:: Task prompt ::
Only the lines holding "beside" are wanted; find them in the listing and return each one.

:: Data records ::
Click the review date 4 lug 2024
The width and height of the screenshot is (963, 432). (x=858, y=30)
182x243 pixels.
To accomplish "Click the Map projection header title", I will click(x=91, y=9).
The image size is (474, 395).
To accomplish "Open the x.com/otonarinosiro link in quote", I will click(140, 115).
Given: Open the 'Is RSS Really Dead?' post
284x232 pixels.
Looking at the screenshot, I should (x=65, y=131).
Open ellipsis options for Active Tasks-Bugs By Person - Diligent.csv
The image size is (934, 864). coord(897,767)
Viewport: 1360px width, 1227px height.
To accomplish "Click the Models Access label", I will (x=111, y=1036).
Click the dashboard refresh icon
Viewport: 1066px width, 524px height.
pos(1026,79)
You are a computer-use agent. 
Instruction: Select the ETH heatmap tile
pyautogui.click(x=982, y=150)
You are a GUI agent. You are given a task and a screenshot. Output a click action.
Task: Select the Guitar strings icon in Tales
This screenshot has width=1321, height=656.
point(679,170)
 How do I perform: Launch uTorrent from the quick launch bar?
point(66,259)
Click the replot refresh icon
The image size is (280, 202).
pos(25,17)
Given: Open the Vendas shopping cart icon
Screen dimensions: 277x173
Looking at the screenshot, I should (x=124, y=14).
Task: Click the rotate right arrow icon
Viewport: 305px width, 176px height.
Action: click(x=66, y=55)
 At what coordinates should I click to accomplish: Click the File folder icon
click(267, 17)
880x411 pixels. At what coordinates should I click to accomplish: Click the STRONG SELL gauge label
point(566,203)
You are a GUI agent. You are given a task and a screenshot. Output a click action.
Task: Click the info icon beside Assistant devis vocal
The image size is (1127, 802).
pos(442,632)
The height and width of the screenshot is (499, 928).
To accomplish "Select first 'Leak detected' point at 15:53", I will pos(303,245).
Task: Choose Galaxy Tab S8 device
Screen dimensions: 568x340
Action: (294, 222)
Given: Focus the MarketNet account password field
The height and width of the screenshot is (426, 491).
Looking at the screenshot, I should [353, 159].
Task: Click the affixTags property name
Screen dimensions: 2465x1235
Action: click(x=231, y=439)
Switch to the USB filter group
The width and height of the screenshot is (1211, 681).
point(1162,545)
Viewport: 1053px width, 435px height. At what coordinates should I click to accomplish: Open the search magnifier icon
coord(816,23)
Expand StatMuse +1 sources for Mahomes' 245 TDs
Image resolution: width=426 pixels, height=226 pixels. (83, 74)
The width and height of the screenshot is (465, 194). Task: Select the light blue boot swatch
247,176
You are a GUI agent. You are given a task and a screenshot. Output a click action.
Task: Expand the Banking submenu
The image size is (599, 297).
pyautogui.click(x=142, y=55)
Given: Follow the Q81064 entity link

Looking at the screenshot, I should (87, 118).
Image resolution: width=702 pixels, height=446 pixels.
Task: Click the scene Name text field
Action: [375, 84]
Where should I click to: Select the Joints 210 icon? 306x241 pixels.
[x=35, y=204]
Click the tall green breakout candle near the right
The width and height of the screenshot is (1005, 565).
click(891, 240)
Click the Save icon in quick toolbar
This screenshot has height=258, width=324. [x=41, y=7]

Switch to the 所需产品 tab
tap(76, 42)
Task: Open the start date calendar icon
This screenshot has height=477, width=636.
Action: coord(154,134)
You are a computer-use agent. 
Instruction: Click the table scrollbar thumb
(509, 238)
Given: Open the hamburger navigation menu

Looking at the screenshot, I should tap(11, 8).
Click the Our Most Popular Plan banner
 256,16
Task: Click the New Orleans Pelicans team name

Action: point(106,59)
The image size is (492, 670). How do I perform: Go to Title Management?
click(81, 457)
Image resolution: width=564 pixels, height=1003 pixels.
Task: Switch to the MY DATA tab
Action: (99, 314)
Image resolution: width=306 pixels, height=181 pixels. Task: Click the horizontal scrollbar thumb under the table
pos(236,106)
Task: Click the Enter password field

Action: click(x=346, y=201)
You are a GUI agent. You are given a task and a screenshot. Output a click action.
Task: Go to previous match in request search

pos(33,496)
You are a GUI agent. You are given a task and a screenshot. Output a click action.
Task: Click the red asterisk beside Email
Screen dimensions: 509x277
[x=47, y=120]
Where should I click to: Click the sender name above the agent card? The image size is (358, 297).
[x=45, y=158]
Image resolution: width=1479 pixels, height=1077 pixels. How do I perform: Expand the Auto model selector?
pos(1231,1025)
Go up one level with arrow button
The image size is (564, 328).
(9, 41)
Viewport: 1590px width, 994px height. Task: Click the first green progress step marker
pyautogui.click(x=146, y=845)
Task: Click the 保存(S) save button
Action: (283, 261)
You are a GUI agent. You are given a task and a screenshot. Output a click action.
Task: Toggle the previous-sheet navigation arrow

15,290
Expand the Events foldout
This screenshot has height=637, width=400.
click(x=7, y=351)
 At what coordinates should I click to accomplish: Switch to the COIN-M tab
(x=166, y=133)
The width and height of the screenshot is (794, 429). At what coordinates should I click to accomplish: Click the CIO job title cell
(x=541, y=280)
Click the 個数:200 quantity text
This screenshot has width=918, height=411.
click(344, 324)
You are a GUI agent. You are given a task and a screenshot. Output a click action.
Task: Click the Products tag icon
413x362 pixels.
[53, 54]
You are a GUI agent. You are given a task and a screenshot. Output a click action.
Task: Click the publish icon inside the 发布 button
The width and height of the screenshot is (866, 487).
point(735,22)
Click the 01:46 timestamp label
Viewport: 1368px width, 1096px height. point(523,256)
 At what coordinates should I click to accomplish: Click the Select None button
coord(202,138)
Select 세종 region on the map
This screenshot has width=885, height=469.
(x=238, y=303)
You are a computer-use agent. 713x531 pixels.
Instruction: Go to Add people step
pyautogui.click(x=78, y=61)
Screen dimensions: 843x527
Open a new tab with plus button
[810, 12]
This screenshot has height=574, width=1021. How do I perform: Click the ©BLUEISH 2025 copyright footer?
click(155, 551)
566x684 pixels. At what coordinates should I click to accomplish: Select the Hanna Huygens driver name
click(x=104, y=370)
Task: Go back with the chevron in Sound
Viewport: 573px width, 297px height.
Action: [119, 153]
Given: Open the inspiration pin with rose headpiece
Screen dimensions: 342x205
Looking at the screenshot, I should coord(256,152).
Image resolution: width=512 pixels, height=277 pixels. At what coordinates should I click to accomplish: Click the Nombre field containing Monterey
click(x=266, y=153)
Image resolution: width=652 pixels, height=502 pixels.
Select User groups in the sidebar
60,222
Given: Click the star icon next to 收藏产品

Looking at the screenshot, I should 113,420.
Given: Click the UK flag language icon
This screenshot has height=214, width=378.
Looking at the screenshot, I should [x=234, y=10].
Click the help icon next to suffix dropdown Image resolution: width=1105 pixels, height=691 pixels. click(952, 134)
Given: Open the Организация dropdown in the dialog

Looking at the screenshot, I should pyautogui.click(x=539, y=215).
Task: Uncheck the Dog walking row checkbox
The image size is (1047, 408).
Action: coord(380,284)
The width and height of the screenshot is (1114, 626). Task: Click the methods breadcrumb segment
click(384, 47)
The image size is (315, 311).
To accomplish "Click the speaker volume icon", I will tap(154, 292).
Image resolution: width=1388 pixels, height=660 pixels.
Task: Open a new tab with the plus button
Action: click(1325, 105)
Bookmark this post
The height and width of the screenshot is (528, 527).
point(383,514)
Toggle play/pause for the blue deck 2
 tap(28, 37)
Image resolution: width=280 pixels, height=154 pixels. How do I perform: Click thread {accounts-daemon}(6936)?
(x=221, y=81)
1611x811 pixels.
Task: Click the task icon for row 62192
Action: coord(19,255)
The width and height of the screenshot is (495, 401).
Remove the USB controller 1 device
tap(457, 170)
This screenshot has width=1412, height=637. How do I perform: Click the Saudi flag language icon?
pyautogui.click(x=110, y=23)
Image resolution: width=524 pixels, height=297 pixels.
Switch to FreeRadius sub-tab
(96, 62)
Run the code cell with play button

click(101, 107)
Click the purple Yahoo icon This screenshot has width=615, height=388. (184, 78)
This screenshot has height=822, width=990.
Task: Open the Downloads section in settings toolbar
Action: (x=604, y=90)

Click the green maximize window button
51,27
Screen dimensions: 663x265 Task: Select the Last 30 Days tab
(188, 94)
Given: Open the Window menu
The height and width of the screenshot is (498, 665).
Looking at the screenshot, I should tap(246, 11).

:: Exercise result ::
Task: Click the info icon beside Assistant devis vocal
Task: Click the red asterisk beside Email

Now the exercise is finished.